- STATED EXERCISE 1 -
Quote the heartbeat failover message word for word, beginning at "- Node A is" and stopping after "give it a try.".
- STATED EXERCISE 2 -
Write what follows the final sentence of the message about the heartbeat failover patch.

--- BEGIN TEXT SHOWN ---

Resource based failover - give it a try ;)

Luis Claudio R.Goncalves lclaudio@conectiva.com.br
Mon, 23 Apr 2001 11:49:24 -0300


Hello!

   I sent this patch to Alan some weeks ago and he is doing some heavy
testing. Anyway, it has passed my tests and I'd like having someone else
testing it.
   I created a script called /usr/lib/heartbeat/hb_stanby that once called
in node A, forces node A to become secondary (standby) and node B to
takeover resources held by A. Node A won't go standby if:

	- Node A is already secondary;
	- The other node is down or
	- There's a standby conversation already running.

   This patch can be applied against a plain 0.4.9 heartbeat and it don't
touch other heartbeat business. If you're brave enough or if you need this
feature, please, give it a try.
   There are lots of ugly debug messages... but as soon as it gets
approved, I'll clean up the code.

--- END TEXT SHOWN ---
--- BEGIN INFORMATION SHOWN ---

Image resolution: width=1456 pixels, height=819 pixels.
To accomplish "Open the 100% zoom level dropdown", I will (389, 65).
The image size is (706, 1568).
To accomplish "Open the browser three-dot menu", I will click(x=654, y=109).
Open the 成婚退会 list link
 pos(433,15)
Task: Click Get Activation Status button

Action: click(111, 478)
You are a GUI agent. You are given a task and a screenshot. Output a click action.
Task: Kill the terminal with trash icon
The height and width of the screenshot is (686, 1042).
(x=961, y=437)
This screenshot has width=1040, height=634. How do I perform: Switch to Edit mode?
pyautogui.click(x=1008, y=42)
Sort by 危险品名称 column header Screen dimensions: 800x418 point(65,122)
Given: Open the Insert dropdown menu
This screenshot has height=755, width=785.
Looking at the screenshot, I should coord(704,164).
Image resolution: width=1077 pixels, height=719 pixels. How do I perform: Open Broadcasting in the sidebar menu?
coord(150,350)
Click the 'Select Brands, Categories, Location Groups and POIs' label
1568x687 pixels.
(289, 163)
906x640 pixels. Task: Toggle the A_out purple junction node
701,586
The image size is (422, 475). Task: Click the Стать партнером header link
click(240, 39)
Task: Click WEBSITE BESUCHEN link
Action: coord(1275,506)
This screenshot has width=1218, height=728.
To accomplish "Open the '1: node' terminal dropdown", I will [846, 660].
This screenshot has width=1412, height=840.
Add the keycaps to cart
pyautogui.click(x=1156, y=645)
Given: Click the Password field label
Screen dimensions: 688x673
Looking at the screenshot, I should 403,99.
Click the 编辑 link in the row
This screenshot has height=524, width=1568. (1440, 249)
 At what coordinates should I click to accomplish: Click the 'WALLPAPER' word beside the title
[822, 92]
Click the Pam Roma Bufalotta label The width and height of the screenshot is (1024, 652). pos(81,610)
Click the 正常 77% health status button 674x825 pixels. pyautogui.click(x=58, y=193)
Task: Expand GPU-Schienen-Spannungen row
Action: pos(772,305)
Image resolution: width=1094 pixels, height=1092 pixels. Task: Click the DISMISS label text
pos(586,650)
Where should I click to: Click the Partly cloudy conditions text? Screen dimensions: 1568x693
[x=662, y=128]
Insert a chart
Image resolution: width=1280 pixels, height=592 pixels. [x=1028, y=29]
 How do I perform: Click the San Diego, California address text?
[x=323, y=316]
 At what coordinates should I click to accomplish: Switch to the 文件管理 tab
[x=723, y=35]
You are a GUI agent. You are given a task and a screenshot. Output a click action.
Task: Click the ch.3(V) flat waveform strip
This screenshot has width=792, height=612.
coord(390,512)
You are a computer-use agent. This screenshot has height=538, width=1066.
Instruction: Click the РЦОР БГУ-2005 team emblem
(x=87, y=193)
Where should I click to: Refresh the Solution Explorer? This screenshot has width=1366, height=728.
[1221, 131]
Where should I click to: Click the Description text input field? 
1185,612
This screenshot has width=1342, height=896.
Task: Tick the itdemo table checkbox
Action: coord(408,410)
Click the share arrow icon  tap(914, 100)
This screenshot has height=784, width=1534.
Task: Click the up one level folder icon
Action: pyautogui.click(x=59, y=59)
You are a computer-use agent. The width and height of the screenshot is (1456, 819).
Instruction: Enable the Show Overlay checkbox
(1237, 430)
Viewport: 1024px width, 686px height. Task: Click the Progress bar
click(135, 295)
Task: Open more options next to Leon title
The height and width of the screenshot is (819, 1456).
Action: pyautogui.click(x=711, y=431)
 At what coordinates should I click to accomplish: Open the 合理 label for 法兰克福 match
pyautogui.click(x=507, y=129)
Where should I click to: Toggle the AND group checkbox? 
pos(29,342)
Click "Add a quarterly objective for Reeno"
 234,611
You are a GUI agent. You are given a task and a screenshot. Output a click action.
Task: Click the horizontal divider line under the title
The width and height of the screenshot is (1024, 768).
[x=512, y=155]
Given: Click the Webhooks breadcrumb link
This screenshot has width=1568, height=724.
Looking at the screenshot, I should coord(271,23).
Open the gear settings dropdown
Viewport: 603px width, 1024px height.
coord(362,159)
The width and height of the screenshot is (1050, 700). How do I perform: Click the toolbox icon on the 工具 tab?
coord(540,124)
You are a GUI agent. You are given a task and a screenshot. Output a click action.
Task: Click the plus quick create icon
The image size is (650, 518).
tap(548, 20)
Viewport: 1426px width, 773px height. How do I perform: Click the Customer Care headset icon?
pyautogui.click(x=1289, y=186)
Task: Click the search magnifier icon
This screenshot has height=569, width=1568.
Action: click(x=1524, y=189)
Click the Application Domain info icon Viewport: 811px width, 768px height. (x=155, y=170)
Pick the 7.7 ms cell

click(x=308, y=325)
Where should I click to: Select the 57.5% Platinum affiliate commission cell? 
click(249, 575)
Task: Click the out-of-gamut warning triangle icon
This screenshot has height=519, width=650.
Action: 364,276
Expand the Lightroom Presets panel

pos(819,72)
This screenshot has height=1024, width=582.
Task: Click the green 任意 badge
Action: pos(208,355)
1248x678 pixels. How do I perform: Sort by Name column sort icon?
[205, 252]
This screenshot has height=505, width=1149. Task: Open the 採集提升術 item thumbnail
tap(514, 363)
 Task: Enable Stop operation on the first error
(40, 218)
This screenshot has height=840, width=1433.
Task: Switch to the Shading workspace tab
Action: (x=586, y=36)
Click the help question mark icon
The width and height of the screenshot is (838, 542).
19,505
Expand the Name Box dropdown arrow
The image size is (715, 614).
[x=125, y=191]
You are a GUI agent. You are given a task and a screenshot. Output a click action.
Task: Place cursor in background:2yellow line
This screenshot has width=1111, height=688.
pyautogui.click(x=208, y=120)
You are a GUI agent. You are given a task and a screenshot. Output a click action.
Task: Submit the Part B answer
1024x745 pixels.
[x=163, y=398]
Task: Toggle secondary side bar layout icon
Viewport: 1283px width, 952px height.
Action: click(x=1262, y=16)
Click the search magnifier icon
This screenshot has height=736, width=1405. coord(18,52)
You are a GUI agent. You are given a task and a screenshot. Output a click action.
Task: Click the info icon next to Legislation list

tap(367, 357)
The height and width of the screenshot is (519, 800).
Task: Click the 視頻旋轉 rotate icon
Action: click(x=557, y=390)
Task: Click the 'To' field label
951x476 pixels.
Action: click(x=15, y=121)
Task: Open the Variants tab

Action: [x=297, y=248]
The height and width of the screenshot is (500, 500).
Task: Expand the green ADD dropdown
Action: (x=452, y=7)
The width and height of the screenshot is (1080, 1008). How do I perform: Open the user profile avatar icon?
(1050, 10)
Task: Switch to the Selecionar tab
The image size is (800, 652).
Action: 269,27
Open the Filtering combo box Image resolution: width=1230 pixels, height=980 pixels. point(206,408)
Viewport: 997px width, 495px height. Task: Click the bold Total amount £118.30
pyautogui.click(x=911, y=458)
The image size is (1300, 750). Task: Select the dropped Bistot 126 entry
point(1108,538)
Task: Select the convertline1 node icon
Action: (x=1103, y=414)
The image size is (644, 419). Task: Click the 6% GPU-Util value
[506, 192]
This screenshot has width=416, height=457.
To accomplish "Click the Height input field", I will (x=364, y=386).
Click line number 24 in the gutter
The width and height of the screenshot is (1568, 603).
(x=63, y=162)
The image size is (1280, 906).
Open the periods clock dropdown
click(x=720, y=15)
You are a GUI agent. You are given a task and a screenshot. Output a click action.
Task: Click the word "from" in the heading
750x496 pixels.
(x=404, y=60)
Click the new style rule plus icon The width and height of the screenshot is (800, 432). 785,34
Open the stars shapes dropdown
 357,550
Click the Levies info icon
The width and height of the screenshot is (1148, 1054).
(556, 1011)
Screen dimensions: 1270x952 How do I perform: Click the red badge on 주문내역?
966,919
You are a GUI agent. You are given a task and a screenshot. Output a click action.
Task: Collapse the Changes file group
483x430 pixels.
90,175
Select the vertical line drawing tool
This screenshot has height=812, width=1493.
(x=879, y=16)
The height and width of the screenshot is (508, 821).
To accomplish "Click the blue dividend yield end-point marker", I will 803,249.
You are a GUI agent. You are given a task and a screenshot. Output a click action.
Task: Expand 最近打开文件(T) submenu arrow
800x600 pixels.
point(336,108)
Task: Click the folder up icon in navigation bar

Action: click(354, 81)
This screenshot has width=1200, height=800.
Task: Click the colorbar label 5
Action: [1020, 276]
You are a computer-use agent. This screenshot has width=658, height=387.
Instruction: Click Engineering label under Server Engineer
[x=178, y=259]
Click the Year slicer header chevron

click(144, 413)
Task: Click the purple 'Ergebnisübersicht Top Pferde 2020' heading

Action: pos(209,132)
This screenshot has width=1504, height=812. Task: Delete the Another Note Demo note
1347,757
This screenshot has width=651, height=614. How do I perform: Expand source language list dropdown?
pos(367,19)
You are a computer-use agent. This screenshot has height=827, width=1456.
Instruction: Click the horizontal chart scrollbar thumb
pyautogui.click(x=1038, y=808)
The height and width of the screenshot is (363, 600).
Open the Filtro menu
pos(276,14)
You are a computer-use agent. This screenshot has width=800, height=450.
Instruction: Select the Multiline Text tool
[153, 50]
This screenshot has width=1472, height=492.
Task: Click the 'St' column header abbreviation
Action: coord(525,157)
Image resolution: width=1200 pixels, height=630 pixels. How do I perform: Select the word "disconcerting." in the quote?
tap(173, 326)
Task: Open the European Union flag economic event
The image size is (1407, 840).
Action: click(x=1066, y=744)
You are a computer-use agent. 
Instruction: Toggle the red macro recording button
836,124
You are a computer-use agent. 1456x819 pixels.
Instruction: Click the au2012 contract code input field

--- END INFORMATION SHOWN ---

- EXERCISE ANSWER 1 -
- Node A is already secondary;
	- The other node is down or
	- There's a standby conversation already running.

   This patch can be applied against a plain 0.4.9 heartbeat and it don't
touch other heartbeat business. If you're brave enough or if you need this
feature, please, give it a try.

- EXERCISE ANSWER 2 -
							Luis

-------------------------cut here----------------------
diff -ruN heartbeat-0.4.9/Makefile heartbeat-0.4.9-se/Makefile
--- heartbeat-0.4.9/Makefile	Mon Apr  2 15:54:31 2001
+++ heartbeat-0.4.9-se/Makefile	Wed Mar 21 17:20:52 2001
@@ -10,7 +10,7 @@
 #
 PKG=heartbeat
 VERS=0.4.9
-RPMREL=1
+RPMREL=1se
 
 INITD=$(shell [ -d /etc/init.d ] && echo /etc/init.d || echo /etc/rc.d/init.d )
 LOGROTATED=/etc/logrotate.d
diff -ruN heartbeat-0.4.9/heartbeat/Makefile heartbeat-0.4.9-se/heartbeat/Makefile
--- heartbeat-0.4.9/heartbeat/Makefile	Mon Apr  2 15:54:31 2001
+++ heartbeat-0.4.9-se/heartbeat/Makefile	Tue Mar 20 18:08:16 2001
@@ -134,7 +134,7 @@
 
 PRODUCTS = $(LIBCMDS) $(LIBS)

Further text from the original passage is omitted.